Code for [NeurIPS 2024 Paper] CLUES🔍: Collaborative Private-domain High-quality Data Selection for LLMs via Training Dynamics
CLUES🔍 aims to evaluate and optimize data quality for large language models (LLMs) in the collaborative setting (including model merging and federated learning). The project includes three main steps:
- Original model training with raw data (mixed-quality data)
- Data scoring and selection with global threshold <CLUES🔍>
- Collaborative model training and merging with selected data (high-quality)
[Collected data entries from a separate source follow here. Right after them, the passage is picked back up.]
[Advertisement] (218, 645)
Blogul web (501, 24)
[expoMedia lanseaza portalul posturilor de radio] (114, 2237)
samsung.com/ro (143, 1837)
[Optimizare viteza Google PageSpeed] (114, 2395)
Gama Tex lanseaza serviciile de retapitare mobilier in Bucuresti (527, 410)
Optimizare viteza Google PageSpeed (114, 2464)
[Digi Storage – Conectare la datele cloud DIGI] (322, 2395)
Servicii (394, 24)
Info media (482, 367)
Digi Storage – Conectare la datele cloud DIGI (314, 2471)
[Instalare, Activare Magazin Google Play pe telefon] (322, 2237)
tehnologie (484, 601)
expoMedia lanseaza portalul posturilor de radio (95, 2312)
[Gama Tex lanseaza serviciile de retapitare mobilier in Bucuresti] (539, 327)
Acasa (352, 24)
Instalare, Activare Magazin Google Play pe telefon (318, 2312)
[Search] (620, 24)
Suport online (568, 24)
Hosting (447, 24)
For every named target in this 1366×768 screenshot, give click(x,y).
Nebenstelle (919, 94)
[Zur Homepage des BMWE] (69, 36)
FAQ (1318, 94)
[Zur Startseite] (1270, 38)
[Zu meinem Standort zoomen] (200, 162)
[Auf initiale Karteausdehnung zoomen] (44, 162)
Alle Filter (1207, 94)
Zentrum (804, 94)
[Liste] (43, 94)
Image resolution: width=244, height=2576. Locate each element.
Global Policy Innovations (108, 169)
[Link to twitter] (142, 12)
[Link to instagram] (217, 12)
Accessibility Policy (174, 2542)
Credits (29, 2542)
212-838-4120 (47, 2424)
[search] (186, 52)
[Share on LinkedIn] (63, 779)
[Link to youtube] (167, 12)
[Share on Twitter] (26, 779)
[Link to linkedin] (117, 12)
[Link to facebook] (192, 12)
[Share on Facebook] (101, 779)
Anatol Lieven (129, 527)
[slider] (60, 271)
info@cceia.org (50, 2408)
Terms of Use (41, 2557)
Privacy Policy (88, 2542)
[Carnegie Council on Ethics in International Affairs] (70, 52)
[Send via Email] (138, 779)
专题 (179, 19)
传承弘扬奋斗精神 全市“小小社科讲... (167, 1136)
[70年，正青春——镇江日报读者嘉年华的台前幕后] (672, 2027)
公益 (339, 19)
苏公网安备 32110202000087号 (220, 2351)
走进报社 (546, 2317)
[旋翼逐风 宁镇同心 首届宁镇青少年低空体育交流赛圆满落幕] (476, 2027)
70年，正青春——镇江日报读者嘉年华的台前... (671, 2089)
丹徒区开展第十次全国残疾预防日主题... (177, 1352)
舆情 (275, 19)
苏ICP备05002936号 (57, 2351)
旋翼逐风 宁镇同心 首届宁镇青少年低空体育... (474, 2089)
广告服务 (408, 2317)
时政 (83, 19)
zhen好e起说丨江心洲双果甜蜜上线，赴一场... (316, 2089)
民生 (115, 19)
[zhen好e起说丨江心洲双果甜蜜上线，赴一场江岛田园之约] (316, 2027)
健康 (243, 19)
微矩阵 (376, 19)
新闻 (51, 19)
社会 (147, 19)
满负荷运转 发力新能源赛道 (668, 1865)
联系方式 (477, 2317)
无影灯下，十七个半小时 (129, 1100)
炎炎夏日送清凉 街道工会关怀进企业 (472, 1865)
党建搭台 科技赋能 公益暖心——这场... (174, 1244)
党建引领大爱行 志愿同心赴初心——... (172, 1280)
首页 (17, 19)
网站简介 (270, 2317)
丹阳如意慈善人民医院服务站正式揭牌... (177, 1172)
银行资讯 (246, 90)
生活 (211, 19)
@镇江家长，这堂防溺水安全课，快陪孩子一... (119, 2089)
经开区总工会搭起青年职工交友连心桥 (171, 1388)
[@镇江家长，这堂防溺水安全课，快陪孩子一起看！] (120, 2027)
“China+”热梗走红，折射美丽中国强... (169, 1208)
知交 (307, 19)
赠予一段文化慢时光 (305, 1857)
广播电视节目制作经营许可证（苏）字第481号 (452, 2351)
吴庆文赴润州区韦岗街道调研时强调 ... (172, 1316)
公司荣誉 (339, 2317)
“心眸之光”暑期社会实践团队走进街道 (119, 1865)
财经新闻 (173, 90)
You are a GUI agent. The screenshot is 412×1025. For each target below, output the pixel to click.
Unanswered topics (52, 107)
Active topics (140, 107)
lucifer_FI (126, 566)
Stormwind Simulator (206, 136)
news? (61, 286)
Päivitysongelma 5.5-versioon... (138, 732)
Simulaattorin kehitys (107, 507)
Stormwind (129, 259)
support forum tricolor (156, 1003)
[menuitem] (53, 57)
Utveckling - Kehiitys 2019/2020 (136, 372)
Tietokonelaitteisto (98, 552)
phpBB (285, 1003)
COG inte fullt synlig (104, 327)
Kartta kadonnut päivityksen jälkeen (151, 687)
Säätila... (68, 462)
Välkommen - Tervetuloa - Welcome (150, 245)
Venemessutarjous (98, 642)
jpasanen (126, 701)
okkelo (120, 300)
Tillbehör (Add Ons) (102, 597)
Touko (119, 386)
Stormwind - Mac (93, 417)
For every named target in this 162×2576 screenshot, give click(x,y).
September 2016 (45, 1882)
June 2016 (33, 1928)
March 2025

conda env create --file environment.yaml --name <your_env_name>
Run the following script to fine-tune the model:
sh finetune.sh
Run the scoring.py script to calculate gradients and data scores, and select data based on the calculations:
sh Scoring.sh
- You can change "output_notation" to select gradients of different layers and submodules.
In our repo, we also implemented other data scoring baselines in our framework for easier usage and uniform comparison:
- Instruction-Following Difficulty (IFD) Score from From Quantity to Quality: Boosting LLM Performance with Self-Guided Data Selection for Instruction Tuning
- Data Influence Score from DataInf: Efficiently Estimating Data Influence in LoRA-tuned LLMs and Diffusion Models
Run the following script to fine-tune the model:
sh finetune_selected.sh
- In this step, you should use the selected datasets.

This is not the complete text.